BEGIN Provided text

This is just to throw my memories and two cents' worth into the fray.

The original EMACS was indeed done in TECO.  The EMACS command set was
an amalgam of four prototype command sets that had sprung up at MIT
once RMS had given us the ability to attach command strings to
keystrokes.  I had observed that having four wildly different command
sets was impeding us, because one person could not sit down at
another's terminal to help him.  I spent a few weeks running up and
down the halls and stairways with a matrix chart in my hands (the
columns were labelled ---, Control, Meta, and Control-Meta, and ASCII
characters down the left-hand edge labelled the rows), consulting with
implementors and users in Technology Square trying to get agreement on
a common set of editor commands.  RMS came across me while I was
struggling to write the first thirty lines or so of TECO code to
implement the mess, offered to "help out"--and the rest is history: he
did essentially all of the implementation, as well as improving
substantially on the design, inventing new commands (and the necessary
TECO primitives to support them), and researching how users actually
used the commands.  His is a magnificent achievement, against which
new editors are still sometimes measured, over ten years later.

END Provided text
BEGIN Given information

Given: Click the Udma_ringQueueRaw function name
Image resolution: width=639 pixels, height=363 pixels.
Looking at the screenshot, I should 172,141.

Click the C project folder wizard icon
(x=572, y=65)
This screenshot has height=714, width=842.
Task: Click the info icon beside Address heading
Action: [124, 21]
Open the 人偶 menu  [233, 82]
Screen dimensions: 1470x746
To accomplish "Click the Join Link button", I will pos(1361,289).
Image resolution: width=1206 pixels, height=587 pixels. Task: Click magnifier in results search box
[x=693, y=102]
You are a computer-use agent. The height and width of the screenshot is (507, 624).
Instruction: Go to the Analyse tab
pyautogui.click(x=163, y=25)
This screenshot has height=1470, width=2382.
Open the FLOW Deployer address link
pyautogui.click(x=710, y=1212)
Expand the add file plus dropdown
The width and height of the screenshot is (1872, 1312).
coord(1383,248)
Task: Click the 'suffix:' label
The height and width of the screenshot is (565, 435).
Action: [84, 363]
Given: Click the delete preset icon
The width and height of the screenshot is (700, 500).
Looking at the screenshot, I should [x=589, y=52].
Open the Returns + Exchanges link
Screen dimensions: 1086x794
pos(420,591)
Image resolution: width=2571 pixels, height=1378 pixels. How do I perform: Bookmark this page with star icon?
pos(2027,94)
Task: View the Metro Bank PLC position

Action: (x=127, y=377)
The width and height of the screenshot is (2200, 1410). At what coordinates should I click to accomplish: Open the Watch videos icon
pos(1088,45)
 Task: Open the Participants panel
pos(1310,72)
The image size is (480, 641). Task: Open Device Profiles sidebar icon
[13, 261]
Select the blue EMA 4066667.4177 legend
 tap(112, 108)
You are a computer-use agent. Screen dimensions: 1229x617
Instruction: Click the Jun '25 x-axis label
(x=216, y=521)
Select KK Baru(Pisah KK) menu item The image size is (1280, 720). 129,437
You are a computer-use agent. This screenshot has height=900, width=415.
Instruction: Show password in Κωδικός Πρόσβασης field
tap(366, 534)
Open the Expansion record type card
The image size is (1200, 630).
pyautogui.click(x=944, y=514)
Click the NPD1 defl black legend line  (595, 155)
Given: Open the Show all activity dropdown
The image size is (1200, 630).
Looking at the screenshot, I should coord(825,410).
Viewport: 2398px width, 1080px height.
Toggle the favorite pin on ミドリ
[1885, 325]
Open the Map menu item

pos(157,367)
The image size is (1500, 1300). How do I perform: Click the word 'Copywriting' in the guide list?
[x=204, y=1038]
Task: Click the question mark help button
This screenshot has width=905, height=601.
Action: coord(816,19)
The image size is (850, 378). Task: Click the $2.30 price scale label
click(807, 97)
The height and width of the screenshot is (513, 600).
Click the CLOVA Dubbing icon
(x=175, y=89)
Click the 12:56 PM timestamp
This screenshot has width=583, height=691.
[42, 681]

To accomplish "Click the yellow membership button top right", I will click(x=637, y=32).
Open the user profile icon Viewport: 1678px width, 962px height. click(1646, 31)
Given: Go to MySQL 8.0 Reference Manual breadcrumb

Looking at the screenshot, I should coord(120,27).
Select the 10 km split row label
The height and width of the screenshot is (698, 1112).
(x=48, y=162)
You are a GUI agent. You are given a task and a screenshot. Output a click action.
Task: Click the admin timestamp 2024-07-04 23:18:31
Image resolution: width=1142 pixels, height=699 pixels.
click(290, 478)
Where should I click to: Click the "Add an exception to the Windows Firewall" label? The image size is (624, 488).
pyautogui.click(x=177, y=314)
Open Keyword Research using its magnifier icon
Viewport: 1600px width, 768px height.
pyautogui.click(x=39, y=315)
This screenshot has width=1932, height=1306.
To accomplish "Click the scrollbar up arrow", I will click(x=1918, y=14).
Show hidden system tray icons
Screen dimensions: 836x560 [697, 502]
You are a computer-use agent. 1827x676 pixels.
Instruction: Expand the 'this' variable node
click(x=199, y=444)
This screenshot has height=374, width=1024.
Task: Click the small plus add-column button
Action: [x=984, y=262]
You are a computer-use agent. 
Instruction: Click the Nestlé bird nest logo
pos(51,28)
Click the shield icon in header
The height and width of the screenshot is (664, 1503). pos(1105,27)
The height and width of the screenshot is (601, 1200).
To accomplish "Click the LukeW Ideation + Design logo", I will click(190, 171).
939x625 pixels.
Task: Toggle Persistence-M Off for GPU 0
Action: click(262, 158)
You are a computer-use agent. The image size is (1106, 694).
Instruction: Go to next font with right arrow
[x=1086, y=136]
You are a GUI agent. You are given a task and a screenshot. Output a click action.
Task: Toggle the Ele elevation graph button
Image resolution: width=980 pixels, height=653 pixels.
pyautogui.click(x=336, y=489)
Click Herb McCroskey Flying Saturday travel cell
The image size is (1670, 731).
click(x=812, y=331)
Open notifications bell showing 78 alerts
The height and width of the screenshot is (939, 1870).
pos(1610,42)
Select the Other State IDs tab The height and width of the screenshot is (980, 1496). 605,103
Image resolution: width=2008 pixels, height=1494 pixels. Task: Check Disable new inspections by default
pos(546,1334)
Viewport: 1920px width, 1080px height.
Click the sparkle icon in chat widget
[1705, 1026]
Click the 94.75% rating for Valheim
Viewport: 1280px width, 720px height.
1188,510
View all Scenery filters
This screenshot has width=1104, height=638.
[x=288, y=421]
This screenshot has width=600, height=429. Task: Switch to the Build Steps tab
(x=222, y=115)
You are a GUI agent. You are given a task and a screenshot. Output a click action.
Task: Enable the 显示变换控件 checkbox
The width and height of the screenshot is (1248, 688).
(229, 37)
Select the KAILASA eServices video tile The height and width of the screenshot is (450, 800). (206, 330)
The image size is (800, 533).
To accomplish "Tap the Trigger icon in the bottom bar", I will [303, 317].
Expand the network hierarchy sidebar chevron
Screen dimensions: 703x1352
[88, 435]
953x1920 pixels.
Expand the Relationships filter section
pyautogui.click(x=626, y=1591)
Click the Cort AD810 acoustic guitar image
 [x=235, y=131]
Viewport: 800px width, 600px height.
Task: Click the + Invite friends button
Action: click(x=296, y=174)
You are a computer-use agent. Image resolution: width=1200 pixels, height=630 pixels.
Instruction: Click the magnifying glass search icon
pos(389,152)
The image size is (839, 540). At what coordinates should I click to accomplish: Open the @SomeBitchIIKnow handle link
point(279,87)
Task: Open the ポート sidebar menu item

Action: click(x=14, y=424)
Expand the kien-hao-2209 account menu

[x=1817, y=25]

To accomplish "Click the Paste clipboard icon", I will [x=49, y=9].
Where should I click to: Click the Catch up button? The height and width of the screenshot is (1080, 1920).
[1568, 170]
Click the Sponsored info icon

END Given information

▸ Work to be completed
Pick up the account of how the original EMACS was created and continue it from its final sentence.

▸ Task response
According to Bernie Greenberg's paper in the 1980 Lisp Conference
("Prose and Cons"--what a wonderful title!), Multics EMACS was
written no earlier than 1978.  Scheme first came out in 1975, and the
Revised Report on Scheme was published in January of 1978.

Nevertheless, Scheme was not available on Multics and MacLisp was.
Even if Scheme had been available, it would have been sensible to use
MacLisp anyway: for one thing, the Scheme implementations at MTI at
that time were all embedded in MacLisp anyway!